- Location: Central Coast, New South Wales, Australia
- Date: 27 October 1992 9:12 p.m. – 10 p.m.
- Attack type: Mass murder, spree shooting
- Weapons: Sawed-off Remington 12-gauge double-barrelled shotgun
- Deaths: 6
- Injured: 1
- Perpetrator: Malcolm George Baker

= Central Coast massacre =

Spree shooting by Malcolm George Baker

The Central Coast massacre was a shooting spree killing that occurred on the evening of 27 October 1992 on the Central Coast, New South Wales, Australia when 45-year-old motor mechanic Malcolm Baker killed six people and an unborn child, and injured one other person. On 6 August 1993, Baker was sentenced to life imprisonment for each of the six murders.

==Background==
Baker had dated one of his victims, 23-year-old Kerry Gannon, for several years. She broke off the relationship about six weeks before the shootings. It was reported that a court had ordered Baker not to contact Gannon after their break up. Channel Nine television reported that authorities had revoked Baker's weapons permit and confiscated a cache of weapons from him weeks prior after he allegedly harassed Gannon.

==Shootings==
The shootings started at 9:12 p.m. at the Terrigal apartment shared by Kerry Gannon and her 18-year-old sister Lisa Gannon, who was pregnant. Both were shot dead and their bodies were discovered inside the apartment. Their father, Thomas Gannon, 43, who had been visiting for a few days, was found dead in the street. Twenty-two-year-old Christopher Gall, a friend of the sisters, was severely injured, suffering a gunshot wound to the face.

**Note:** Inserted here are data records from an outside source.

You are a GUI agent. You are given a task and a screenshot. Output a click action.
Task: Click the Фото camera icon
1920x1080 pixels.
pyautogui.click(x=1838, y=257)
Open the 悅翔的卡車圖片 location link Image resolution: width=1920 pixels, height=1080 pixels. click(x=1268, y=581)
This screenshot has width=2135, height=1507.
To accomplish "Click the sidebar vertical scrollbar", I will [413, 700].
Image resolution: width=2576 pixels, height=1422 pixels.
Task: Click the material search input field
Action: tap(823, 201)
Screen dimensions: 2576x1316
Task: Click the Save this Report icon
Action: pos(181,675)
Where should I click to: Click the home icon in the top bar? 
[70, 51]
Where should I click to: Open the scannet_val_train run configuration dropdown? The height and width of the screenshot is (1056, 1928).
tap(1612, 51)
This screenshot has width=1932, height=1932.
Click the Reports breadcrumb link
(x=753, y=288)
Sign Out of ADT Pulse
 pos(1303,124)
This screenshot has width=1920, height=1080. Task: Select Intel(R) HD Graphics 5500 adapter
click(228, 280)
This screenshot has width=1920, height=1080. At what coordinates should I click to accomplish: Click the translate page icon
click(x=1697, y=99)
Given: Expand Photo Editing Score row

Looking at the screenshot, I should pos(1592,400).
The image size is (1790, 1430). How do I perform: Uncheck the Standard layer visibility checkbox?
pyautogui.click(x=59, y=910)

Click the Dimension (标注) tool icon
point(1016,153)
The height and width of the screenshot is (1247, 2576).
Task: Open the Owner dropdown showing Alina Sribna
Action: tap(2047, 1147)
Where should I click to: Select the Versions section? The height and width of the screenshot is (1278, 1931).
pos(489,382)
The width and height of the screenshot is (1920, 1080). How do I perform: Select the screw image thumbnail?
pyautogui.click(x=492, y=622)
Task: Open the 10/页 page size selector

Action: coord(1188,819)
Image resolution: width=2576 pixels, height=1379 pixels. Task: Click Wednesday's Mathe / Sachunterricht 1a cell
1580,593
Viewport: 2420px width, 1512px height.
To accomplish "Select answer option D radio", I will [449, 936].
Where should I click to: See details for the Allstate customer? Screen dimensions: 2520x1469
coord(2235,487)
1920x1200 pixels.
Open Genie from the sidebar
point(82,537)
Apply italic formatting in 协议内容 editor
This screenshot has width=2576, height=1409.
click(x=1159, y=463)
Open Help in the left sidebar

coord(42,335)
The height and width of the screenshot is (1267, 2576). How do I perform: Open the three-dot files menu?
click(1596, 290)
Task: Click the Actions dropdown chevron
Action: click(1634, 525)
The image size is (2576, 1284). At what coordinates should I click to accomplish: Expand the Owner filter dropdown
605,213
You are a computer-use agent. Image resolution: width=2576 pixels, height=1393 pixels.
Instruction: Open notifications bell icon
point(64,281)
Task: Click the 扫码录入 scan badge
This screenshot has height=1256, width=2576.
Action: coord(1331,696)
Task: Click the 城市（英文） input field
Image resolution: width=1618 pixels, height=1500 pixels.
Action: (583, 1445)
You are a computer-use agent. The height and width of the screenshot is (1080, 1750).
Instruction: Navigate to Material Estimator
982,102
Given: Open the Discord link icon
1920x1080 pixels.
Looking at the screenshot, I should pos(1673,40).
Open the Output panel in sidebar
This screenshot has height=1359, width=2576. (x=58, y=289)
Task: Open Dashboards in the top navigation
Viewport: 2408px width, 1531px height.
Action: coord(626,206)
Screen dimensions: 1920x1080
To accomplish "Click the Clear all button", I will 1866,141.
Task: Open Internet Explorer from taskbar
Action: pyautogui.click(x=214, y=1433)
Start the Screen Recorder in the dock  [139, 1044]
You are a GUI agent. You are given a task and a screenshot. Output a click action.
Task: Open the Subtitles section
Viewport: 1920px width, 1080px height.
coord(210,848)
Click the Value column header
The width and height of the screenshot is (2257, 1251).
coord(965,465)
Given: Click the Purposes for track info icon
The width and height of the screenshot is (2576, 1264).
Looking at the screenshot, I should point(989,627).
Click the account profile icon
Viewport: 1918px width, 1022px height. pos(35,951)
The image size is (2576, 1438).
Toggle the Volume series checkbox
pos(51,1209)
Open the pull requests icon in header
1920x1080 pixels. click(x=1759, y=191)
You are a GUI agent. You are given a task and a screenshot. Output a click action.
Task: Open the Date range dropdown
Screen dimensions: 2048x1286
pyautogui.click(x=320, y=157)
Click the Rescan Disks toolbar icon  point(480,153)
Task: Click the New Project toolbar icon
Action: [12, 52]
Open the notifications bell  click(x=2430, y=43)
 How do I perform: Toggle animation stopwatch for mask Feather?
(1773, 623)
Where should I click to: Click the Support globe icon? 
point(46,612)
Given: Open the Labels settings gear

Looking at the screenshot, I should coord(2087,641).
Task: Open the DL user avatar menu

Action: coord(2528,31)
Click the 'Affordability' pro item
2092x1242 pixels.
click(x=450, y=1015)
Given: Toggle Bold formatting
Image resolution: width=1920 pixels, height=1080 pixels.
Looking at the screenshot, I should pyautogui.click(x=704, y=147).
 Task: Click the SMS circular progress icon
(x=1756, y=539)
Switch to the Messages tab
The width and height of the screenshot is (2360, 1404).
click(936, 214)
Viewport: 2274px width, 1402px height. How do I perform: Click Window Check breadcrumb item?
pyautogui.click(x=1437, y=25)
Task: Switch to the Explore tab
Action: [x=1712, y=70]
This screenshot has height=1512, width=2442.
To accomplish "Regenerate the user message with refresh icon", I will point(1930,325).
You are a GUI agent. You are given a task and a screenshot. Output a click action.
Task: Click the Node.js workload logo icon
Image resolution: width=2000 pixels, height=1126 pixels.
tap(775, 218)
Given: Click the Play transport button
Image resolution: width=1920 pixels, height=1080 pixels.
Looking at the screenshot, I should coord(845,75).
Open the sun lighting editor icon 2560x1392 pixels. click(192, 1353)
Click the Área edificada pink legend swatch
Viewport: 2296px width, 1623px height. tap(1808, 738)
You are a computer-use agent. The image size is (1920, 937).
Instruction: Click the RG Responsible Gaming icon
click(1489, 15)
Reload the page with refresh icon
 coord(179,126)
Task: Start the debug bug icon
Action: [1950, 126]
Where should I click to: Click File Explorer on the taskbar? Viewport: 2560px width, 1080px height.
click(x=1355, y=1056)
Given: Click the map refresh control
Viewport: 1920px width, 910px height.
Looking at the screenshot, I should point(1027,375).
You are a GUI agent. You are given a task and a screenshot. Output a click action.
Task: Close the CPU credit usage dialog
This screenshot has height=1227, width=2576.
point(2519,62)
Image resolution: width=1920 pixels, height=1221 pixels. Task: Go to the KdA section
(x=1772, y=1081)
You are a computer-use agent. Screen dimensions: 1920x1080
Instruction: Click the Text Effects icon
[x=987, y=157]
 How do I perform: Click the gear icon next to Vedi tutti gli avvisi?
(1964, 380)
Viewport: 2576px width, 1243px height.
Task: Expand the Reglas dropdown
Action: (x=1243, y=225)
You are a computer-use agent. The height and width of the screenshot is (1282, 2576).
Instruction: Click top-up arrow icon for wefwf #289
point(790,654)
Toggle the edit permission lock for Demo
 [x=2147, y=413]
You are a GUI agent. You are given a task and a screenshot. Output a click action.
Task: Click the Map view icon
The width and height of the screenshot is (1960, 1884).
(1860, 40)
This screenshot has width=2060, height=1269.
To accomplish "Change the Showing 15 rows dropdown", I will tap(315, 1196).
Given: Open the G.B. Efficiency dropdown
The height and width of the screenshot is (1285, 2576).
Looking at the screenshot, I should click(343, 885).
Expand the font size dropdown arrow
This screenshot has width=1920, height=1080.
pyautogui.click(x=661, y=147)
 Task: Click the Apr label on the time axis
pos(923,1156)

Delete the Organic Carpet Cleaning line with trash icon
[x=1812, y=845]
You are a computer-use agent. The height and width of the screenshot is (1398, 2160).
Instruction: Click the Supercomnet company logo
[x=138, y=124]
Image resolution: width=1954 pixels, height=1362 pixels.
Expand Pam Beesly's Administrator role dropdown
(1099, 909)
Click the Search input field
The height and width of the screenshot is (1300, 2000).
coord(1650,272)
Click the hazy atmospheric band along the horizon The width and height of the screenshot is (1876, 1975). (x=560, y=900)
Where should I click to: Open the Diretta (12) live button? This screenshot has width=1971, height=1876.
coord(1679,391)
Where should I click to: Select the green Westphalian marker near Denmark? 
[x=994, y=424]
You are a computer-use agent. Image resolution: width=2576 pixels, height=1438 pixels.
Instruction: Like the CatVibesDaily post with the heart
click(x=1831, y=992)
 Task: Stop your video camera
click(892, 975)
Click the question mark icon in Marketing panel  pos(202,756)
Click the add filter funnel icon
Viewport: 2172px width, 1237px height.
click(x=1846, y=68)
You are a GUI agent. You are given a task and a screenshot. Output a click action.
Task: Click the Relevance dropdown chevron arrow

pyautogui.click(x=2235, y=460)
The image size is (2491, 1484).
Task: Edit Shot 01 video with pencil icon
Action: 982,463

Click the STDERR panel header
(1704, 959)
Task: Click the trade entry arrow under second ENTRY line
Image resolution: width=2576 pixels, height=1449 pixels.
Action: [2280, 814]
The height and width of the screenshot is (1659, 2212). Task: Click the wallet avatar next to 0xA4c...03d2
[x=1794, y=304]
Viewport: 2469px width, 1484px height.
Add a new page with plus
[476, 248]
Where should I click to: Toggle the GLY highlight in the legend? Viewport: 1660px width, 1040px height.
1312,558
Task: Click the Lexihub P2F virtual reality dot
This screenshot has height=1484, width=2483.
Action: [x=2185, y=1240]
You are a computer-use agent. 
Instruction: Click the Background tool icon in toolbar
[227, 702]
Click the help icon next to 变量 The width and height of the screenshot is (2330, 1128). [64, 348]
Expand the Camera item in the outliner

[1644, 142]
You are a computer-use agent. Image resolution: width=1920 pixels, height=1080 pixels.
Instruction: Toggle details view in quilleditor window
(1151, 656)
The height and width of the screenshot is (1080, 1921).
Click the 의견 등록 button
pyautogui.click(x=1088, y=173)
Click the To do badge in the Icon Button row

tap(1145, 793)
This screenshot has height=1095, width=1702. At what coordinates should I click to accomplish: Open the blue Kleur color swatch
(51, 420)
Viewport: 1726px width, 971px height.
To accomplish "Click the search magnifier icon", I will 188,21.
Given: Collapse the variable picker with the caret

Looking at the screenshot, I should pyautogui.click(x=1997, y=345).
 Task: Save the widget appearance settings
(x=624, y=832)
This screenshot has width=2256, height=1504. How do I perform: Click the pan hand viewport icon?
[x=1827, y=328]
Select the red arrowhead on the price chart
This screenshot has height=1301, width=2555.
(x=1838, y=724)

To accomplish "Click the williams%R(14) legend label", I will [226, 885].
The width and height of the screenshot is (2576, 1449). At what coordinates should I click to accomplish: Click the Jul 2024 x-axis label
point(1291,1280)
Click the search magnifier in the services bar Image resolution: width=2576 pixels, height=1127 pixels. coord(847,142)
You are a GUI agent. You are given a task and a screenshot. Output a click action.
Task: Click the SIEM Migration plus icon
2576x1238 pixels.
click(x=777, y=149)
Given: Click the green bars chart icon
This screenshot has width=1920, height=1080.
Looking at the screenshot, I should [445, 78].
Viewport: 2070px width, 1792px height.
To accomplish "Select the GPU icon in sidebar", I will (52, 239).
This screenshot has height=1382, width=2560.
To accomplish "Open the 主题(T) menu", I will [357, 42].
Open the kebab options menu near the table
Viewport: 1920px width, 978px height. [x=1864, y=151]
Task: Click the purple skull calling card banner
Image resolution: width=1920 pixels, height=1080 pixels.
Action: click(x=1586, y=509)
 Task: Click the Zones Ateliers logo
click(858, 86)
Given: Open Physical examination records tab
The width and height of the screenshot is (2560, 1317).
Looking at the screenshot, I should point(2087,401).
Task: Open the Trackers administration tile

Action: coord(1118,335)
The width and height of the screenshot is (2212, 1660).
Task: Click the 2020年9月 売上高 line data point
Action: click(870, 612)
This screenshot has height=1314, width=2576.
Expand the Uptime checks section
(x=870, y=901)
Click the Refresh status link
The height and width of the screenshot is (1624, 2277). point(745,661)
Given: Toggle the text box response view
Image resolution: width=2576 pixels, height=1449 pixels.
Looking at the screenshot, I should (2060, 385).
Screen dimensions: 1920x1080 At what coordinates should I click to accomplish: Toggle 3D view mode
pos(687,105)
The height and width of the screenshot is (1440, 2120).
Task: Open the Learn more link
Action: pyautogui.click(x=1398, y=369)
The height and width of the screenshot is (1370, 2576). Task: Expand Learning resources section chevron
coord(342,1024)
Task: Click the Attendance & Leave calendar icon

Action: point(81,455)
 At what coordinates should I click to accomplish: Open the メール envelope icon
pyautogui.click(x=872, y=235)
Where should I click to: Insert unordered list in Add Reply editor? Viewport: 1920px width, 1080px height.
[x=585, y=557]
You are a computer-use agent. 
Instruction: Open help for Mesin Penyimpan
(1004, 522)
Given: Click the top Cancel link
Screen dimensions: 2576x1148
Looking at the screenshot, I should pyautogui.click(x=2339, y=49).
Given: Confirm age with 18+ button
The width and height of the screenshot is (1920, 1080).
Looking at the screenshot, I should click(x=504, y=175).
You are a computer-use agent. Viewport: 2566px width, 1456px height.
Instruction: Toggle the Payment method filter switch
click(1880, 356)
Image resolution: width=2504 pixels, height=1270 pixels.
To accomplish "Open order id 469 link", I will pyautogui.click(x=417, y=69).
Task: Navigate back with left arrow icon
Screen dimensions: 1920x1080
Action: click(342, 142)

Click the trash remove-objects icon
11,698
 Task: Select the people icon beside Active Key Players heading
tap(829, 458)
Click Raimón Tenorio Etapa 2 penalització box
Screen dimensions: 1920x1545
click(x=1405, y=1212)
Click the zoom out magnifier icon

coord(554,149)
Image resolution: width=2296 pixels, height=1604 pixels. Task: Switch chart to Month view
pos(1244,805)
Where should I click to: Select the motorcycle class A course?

Baker then drove to Bateau Bay, where he arrived about ten minutes later, and shot dead his 27-year-old son David. His body was discovered in the back yard of the home he shared with his wife and baby.

Baker then went to a house in Wyong, 15 kilometres north of Bateau Bay. Arriving there shortly before 10 p.m., he shot dead Ross Smith, 35, and critically injured Leslie Read, 25, at the home they shared. Read died two hours later in hospital. Smith and Baker had had a confrontation about two years prior, over a business deal gone sour.

Lisa Gannon was due to give birth to her child in December. Efforts to save her baby failed.

At 11.00 p.m., Baker walked into a police station, surrendered, and handed over a sawn-off Remington 12-gauge double-barrelled shotgun. Baker was charged with six counts of murder and one count of attempted murder.

Baker was sentenced to life imprisonment in 1993. He died in jail on 22 June 2024, at the age of 76.